Articulate, Rise, and Canva: Which eLearning Authoring Tool Is Right for Your K–12 District?

By Kalin Schoephoerster | KShep Creative

This is the second post in a five-part series on eLearning tools for K–12 districts. If you haven't read the first post yet, K–12 eLearning: How to Choose the Right Format Before You Choose a Tool → is a good starting point.

Your district has decided it needs to build interactive eLearning. Maybe it's an onboarding course for new staff. Maybe it's a compliance training that needs to be tracked. Maybe it's a procedure that keeps generating the same questions and you want to solve it once, well.

Now the tool conversation starts. Three names come up most often: Articulate Storyline, Articulate Rise, and Canva.

They show up in the same vendor conversations, get recommended by the same people, and look superficially similar in screenshots. But they're built for very different situations — and choosing the wrong one costs time, money, and the goodwill of whoever gets handed the project.

Here's a plain-language breakdown of what each tool actually does, who it's built for, and how to match the tool to what your district actually needs.

What an authoring tool actually is

Before comparing the three, a quick orientation for anyone who's new to the terminology.

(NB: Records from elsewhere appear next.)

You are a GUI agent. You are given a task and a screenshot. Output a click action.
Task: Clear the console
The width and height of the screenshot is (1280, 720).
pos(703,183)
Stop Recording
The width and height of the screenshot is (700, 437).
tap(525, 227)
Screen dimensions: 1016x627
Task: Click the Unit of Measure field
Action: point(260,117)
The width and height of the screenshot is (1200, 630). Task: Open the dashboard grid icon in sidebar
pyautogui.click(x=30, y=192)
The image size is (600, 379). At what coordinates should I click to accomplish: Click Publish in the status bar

An authoring tool is software used to build eLearning content — modules, courses, and interactive learning experiences that can be published and shared with staff. It's different from a video tool, which records. It's different from an LMS, which hosts and tracks. The authoring tool is where the content gets designed and built.

Not every district needs one. If video walkthroughs and job aids meet the training need, an authoring tool may be unnecessary overhead. But when interactive eLearning is the right format — when staff need to practice decisions, when completion needs to be tracked, when the content has to work the same way for everyone — an authoring tool is how you build it.

Articulate Storyline: the most powerful option — and the most complex

Storyline is the most flexible and most powerful eLearning authoring tool available. It works like a slide-based editor but allows highly customized interactions, branching scenarios, and complex logic. Content built in Storyline can be made to look and behave in very specific ways. It publishes to SCORM — the standard format that LMS platforms use to track and record completion.

The output looks professional. The capability ceiling is high. The tradeoff is the learning curve.

Storyline takes meaningful time to learn well. Staff who are handed a Storyline file without training in the tool will struggle to update it. For a district without a dedicated instructional designer or eLearning developer on staff, Storyline is often more tool than the situation requires — and the sophistication that makes it powerful becomes a maintenance liability.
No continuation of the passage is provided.